(Textabschnitt):
↓↓↓
Während dieser Eingewöhnungszeit ist eine Art Rundumbetreuung unabdingbar. Hier sollte man darauf vorbereitet sein, dass die Nutzer:innen viele Fragen haben und auch schon bei den vermeintlich kleinsten Unwägbarkeiten ins Stocken geraten. Die Anwender:innen dürfen in dieser Phase also nicht allein gelassen werden, da schon die kleinsten Probleme zur Unzufriedenheit mit dem ganzen Produkt führen können. Mit Blick auf diesen zwei- bis dreiwöchigen Eingewöhnungsprozess muss daher eine entsprechende Vorarbeit geleistet werden.
↑↑↑
(Rohdaten):
↓↓↓
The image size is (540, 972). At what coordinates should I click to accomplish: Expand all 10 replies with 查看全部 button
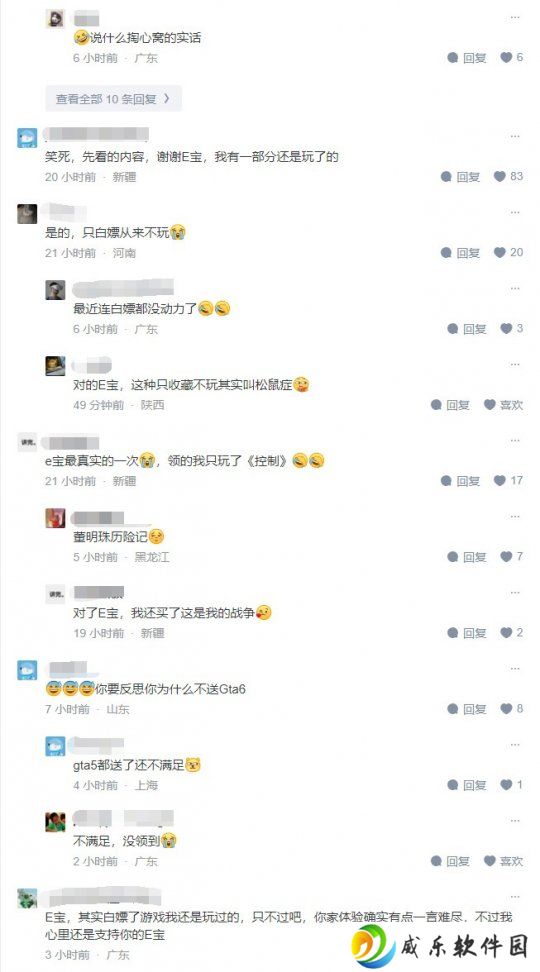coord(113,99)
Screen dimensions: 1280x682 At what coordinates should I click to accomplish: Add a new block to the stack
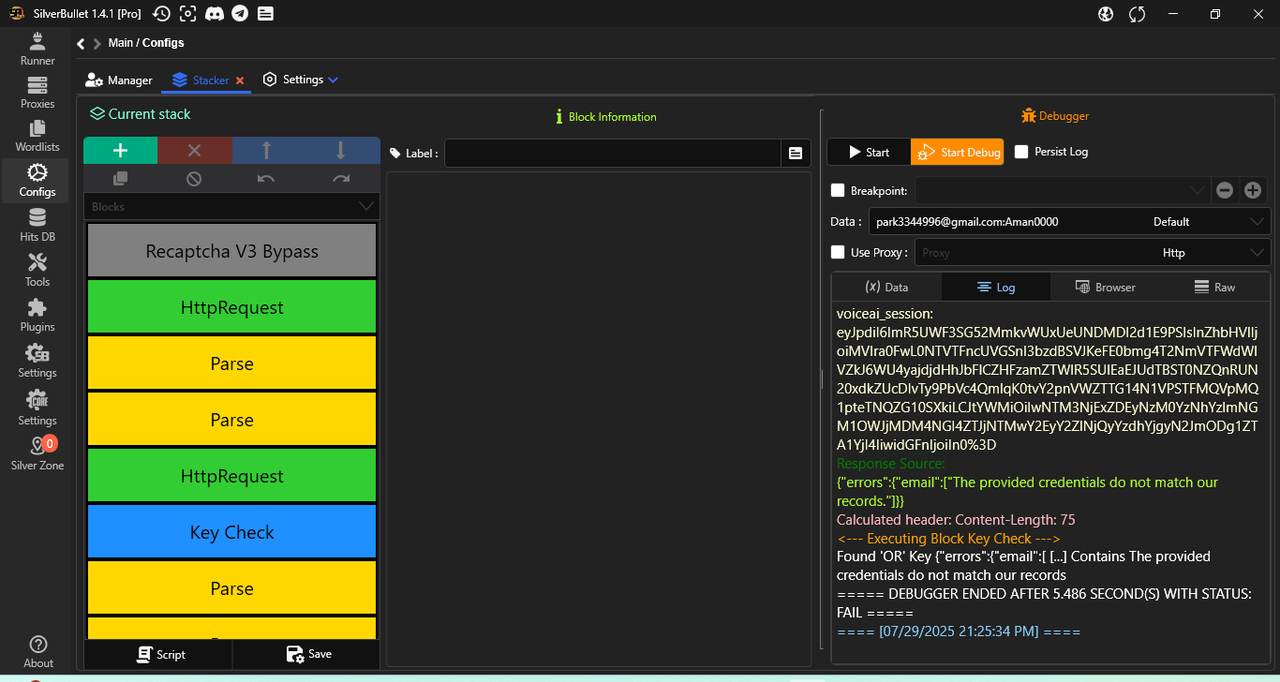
↑↑↑
(Aufgabe): Aktualisieren Sie im Textabschnitt über die Eingewöhnungszeit die Passage von „Während dieser Eingewöhnungszeit“ bis einschließlich „Vorarbeit geleistet werden.“, indem Sie „Nutzer:innen“ durch „Kund:innen“ ersetzen. Geben Sie die geänderte Passage vollständig wieder.

(Lösung):
Während dieser Eingewöhnungszeit ist eine Art Rundumbetreuung unabdingbar. Hier sollte man darauf vorbereitet sein, dass die Kund:innen viele Fragen haben und auch schon bei den vermeintlich kleinsten Unwägbarkeiten ins Stocken geraten. Die Anwender:innen dürfen in dieser Phase also nicht allein gelassen werden, da schon die kleinsten Probleme zur Unzufriedenheit mit dem ganzen Produkt führen können. Mit Blick auf diesen zwei- bis dreiwöchigen Eingewöhnungsprozess muss daher eine entsprechende Vorarbeit geleistet werden.